Bell, who won three second-place finishes in the New Zealand Gymnastics Nationals as a young girl, related to Bliss's story. "I think many women will identify with these characters' feelings of not quite knowing where you fit in and that sense of relief when you do find your place," she says. "Bliss loves her mom and her best friend, but when you find something you really love in life, there's a real sense of finding a home you didn't know you had. It gives me goose bumps just to talk about it!"

Another Hurl Scouts' rival - Eva Destruction, the Captain of the formidable Black Widows - is played by rising star Ari Graynor, who stars on television's "Fringe" and appeared in AN AMERICAN CRIME with Ellen Page and NICK AND NORAH'S INFINITE PLAYLIST. "I loved this script from the get-go," says Graynor. "It seemed like the most fun you could have. Plus, it's rare to find a movie that has so many strong female roles. The best part for me was the amazing camaraderie. As competitive as derby girls are, they make these incredible friendships."

Also supporting the Hurl Scouts is the lone male presence on the team: their weary, all-too-oft-ignored coach, Brian "Razor" McGee who will never, ever give up on them. To play the role of the short-shorts-sporting voice of inspiration, Drew Barrymore chose Andrew Wilson, with whom she has starred in NEVER BEEN KISSED, FEVER PITCH and both CHARLIES ANGELS films. "Razor sort of reminded me of my dad in the sixties and seventies," explains Drew Barrymore. "I was obsessed with this character and thought of him as the Beach Boys meets my father meets DAZED AND CONFUSED. I've known Andrew for over ten years and I don't like to make a movie without him. He's brilliant at improvisation and he will try anything you throw at him so I knew he would come up with something wonderful."

Wilson was amused by Razor's dilemmas. "The problem for Razor is that he takes roller derby entirely too seriously," says Wilson. "And the girls don't take him half as seriously as he takes himself and that creates trouble! I really get a kick out of my character - which is described at one point as having been 'raised by a pack of wild mullets.' Razor is funny but he's also very passionate."

Another unforgettable presence at the skating arena is the roller derby's sarcastically slick MC, Johnny Rocket, AKA "Hot Tub Johnny," played by comic star Jimmy Fallon, who premiered "Late Night With Jimmy Fallon" in March and previously co-starred with Drew Barrymore in FEVER PITCH. Says Drew Barrymore, "Hot Tub Johnny stands in the infield of the rink and is your tour guide to derby. Jimmy was perfect for this role. He is a master of improv in the most fun and delicious way."

Fallon says that he had a blast. "It was so much fun being in front of a live audience with an old-fashioned pull-down microphone, calling out the skating action and throwing in some bad jokes," he says. "Meeting the real derby girls was also interesting. Each one of them has her idiosyncrasies but they also have great camaraderie.

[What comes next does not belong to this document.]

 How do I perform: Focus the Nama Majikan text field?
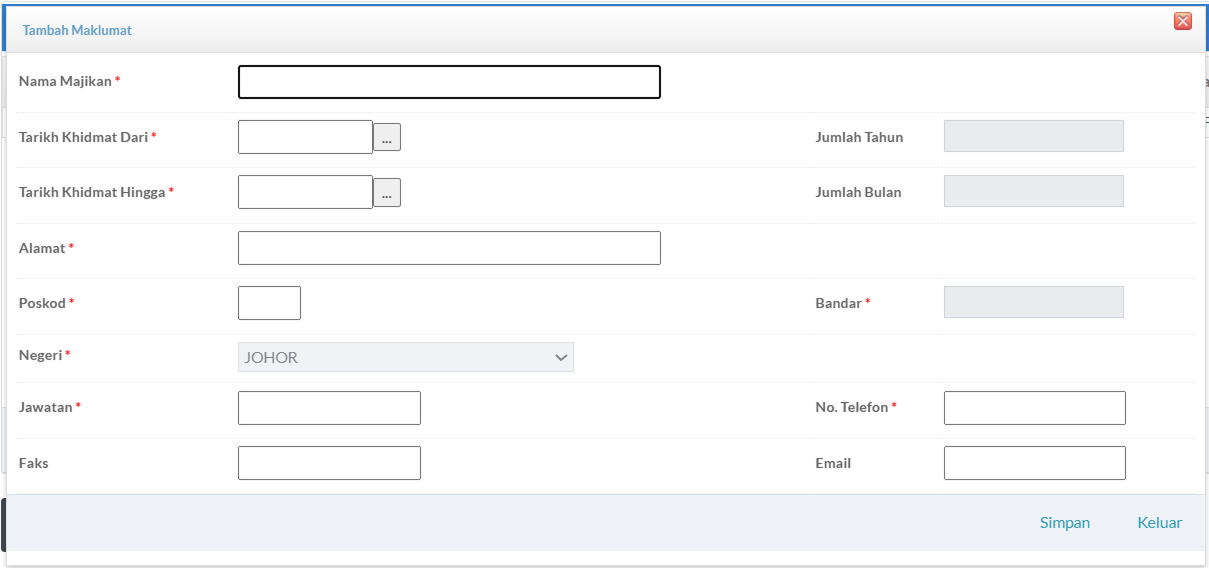click(449, 82)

There's a tight bond and the movie really captures that."

Forging that kind of bond was central to Drew Barrymore's approach. "I think if you create an environment where everyone is in it together, with a sense of fun and inspiration, people will push one another and take risks," says the director. "There was a mix everyday of drama, comedy, emotion and love - all the things we really experience in life - and I hope that's what comes across on film."